Work required:
Of all the lines in these entries, count those that contain "computer" and give only the total.

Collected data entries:
===============
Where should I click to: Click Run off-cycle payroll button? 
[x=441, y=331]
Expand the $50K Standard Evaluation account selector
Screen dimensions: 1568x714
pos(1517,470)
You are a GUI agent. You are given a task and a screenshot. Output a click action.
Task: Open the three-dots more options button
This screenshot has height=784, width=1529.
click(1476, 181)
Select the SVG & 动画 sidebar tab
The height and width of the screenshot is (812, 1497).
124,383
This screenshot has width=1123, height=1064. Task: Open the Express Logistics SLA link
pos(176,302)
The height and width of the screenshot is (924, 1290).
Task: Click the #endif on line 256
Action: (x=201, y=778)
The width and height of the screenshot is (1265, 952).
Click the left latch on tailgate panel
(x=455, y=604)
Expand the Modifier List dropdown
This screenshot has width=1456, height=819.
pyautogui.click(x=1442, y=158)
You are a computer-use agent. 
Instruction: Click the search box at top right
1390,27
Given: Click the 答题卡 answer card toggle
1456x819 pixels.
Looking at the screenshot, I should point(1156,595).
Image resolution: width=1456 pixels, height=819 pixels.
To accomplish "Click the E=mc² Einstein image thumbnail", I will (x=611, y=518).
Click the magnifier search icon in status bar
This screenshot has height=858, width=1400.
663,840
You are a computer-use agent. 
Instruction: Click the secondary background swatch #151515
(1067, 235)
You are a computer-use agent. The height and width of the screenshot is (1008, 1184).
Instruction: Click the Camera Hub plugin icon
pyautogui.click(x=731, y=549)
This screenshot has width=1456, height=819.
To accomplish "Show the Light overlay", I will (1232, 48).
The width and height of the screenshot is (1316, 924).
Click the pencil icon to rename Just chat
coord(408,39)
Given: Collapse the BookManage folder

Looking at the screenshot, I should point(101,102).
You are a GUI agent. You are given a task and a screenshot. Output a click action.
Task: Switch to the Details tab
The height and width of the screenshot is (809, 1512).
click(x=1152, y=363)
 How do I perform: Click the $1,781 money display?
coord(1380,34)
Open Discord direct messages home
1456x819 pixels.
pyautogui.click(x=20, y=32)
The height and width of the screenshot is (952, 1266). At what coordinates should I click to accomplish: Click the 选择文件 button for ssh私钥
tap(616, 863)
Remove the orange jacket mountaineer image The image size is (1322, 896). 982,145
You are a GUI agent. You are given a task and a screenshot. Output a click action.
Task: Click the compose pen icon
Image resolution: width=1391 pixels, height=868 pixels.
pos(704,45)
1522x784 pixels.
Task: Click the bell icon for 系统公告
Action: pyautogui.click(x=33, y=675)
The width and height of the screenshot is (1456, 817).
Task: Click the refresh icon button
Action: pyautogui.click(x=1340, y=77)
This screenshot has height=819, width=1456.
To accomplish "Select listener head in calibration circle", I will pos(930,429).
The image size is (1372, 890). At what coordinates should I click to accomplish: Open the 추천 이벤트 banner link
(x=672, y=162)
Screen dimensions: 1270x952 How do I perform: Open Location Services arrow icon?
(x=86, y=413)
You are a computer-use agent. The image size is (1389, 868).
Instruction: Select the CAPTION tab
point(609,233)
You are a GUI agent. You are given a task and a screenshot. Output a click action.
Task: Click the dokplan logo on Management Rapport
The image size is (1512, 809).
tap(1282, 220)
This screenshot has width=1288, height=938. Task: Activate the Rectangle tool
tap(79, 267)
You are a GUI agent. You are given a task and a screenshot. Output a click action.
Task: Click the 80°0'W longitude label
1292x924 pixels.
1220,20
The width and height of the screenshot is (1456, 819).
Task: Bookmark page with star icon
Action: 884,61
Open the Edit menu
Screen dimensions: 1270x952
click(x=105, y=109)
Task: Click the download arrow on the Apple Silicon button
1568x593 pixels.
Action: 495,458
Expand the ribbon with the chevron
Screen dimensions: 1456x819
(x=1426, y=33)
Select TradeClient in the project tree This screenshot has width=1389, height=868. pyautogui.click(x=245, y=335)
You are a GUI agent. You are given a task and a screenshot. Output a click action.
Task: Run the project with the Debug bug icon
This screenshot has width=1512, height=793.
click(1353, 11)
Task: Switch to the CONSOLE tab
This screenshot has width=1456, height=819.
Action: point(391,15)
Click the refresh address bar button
===============
Answer to this problem:
4